En el béisbol hay momentos que parecen irreales. Y uno de ellos ocurrió cuando un joven lanzador, prácticamente desconocido para el gran público, se paró en la lomita y ponchó a Aaron Judge con apenas tres lanzamientos. El último fue una recta explosiva de 102.6 MPH. Sí, 102.6.

El escenario tenía algo de simbólico: enfrentar al capitán y rostro de los New York Yankees, uno de los bateadores más temidos de las Grandes Ligas, y hacerlo lucir indefenso. No fue un turno largo. No hubo drama extendido. Solo potencia pura, precisión y una declaración silenciosa de que algo grande se está gestando en el Bronx.

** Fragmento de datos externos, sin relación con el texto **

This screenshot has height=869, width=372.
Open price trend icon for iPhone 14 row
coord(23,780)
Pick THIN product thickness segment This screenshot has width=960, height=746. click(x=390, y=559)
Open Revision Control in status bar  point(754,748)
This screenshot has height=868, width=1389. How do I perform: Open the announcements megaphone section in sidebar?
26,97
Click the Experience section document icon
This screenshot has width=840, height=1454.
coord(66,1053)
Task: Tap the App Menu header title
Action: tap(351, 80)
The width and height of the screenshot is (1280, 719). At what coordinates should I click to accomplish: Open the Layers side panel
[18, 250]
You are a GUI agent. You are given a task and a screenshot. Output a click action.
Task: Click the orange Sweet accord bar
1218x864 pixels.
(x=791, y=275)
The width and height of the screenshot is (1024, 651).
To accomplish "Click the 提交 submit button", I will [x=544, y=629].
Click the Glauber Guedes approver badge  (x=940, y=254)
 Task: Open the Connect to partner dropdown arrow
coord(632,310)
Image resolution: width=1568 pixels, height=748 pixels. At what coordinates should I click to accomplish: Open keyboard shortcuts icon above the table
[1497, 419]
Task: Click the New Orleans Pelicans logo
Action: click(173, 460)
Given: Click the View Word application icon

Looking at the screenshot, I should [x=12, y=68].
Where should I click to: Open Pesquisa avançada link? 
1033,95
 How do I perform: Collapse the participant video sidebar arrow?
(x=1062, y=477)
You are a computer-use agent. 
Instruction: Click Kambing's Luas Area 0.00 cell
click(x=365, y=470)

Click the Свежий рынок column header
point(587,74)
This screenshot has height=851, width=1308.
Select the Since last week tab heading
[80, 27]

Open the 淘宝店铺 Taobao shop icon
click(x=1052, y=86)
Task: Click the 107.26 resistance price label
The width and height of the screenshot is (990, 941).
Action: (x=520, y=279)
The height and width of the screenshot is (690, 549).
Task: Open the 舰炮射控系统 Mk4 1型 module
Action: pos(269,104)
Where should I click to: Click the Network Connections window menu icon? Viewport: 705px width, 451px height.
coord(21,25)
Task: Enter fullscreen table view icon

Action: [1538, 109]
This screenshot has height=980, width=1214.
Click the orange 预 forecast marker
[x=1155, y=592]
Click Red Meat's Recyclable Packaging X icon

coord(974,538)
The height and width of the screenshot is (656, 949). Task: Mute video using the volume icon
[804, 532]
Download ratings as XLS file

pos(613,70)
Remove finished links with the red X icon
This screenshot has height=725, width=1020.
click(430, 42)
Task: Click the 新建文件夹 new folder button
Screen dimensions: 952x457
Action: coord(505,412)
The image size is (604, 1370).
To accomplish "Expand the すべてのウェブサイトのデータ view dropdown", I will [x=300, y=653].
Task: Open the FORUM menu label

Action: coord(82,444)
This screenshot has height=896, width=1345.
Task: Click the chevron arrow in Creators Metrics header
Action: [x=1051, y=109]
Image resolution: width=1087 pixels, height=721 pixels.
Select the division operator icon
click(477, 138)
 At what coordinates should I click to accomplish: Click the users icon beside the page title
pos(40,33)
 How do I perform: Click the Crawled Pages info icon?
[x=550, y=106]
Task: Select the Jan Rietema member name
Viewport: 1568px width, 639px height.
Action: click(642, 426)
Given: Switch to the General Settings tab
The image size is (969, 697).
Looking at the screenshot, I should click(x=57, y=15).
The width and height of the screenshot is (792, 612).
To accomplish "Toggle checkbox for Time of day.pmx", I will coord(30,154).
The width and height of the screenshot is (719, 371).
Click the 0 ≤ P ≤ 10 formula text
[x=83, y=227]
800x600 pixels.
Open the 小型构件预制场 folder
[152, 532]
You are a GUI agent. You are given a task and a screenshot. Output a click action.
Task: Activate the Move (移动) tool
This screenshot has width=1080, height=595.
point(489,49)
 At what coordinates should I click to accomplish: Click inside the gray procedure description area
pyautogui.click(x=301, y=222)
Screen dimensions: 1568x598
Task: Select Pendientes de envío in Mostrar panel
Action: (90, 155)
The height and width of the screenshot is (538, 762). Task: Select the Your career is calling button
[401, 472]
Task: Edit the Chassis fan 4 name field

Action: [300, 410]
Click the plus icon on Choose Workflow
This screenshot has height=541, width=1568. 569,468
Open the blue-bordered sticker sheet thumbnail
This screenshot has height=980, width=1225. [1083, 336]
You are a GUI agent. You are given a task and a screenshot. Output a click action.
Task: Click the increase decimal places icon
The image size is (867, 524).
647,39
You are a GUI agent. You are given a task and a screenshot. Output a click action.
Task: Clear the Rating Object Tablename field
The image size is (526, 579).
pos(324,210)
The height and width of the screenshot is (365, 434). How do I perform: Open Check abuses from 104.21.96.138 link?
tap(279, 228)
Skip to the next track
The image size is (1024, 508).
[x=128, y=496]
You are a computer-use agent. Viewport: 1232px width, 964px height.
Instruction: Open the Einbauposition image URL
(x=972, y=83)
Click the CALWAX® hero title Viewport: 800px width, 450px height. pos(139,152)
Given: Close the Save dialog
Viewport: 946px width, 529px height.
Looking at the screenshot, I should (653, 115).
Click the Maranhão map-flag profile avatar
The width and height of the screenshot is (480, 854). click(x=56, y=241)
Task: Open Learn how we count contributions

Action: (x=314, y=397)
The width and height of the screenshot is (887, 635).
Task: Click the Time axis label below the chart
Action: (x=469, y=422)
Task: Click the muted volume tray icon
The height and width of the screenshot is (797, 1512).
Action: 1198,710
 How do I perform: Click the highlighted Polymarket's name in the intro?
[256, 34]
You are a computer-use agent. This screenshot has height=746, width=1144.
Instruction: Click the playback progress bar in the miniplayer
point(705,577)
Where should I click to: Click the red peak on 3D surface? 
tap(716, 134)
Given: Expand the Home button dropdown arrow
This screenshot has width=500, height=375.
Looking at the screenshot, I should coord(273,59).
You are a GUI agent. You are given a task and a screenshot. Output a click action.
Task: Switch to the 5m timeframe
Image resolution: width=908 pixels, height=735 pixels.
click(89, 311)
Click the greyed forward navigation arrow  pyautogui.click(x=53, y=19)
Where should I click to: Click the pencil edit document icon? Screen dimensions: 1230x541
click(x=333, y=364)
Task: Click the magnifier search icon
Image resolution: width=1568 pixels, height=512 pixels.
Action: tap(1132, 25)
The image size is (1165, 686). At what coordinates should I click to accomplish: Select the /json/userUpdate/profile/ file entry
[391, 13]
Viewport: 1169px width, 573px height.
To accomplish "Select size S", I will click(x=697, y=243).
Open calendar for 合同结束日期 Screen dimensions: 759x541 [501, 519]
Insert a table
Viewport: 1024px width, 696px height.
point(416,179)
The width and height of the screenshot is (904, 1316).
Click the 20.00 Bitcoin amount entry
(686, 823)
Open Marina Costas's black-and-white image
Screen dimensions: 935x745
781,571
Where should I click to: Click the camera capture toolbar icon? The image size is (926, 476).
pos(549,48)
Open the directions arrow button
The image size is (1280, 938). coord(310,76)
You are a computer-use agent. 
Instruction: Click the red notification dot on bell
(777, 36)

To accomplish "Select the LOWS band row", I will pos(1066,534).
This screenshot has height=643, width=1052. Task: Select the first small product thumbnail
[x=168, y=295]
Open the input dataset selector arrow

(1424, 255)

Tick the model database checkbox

El responsable fue Carlos Lagrange, un dominicano de 6’7” y apenas 22 años que ya empieza a levantar murmullos en los pasillos del Yankee Stadium. Su físico impone, pero es su brazo el que realmente asusta. Rectas que superan las 100 millas, ángulo descendente casi imposible de descifrar y una presencia que transmite seguridad.

En una organización históricamente marcada por grandes brazos, el nombre de Lagrange comienza a repetirse entre scouts y fanáticos. No es solo la velocidad; es la sensación de que está a un paso de convertirse en fenómeno. Y cuando un prospecto logra ponchar con autoridad al propio Judge, el mensaje es claro: el talento no espera jerarquías.

En el Bronx, donde la presión es ley y las expectativas nunca descansan, un nuevo gigante podría estar preparándose para tomar el montículo. Y si esa recta de 102.6 MPH es apenas el comienzo, los reflectores no tardarán en apuntarle de lleno.